### Exercise task
Could you arrange the records from the line with "Click the 5 mm legend swatch" up to and including the line with "(x=1049, y=576)" as a Markdown table with the columns Row and Text, leaving out blank lines?

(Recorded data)

——

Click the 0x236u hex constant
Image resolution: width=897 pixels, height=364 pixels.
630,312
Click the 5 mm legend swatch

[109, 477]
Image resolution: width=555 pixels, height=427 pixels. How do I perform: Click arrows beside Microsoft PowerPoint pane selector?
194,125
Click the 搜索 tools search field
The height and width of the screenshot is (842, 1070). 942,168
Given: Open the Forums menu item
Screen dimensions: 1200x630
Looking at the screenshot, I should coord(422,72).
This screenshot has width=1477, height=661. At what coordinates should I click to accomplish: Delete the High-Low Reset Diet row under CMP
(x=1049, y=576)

——

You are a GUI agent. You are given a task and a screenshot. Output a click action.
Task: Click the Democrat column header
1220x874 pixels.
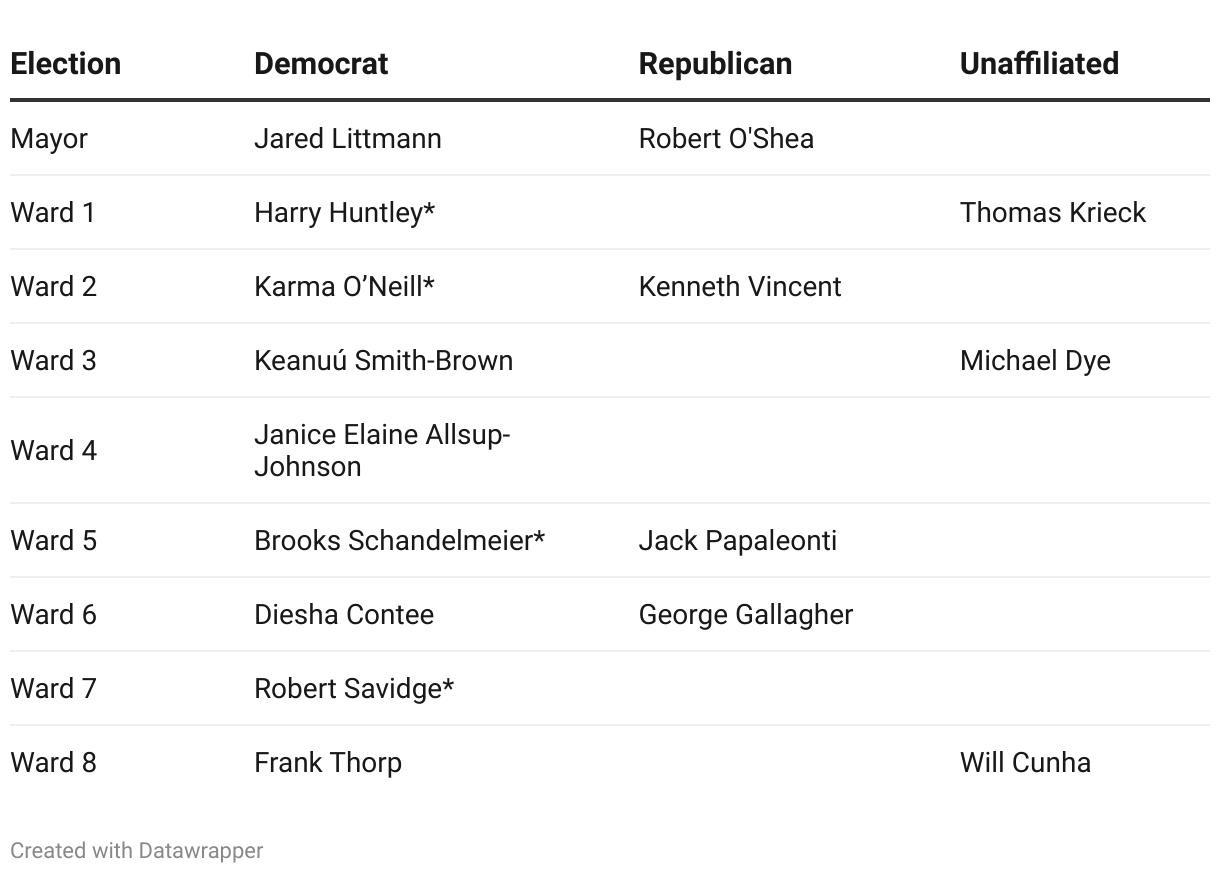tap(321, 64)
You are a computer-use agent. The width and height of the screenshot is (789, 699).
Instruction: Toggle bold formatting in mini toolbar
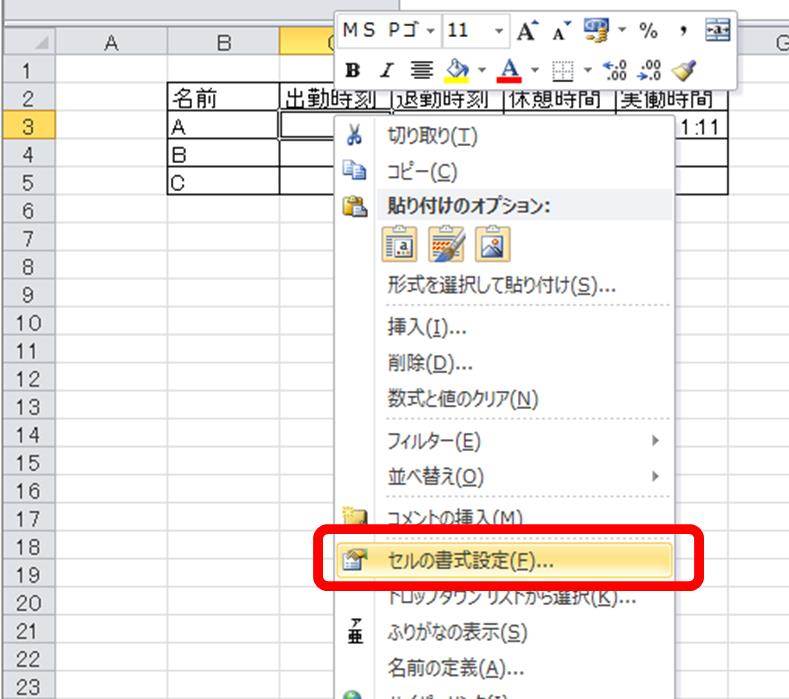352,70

——

### The response
| Row | Text |
|---|---|
| 1 | Click the 5 mm legend swatch |
| 2 | [109, 477] |
| 3 | Image resolution: width=555 pixels, height=427 pixels. How do I perform: Click arrows beside Microsoft PowerPoint pane selector? |
| 4 | 194,125 |
| 5 | Click the 搜索 tools search field |
| 6 | The height and width of the screenshot is (842, 1070). 942,168 |
| 7 | Given: Open the Forums menu item |
| 8 | Screen dimensions: 1200x630 |
| 9 | Looking at the screenshot, I should coord(422,72). |
| 10 | This screenshot has width=1477, height=661. At what coordinates should I click to accomplish: Delete the High-Low Reset Diet row under CMP |
| 11 | (x=1049, y=576) |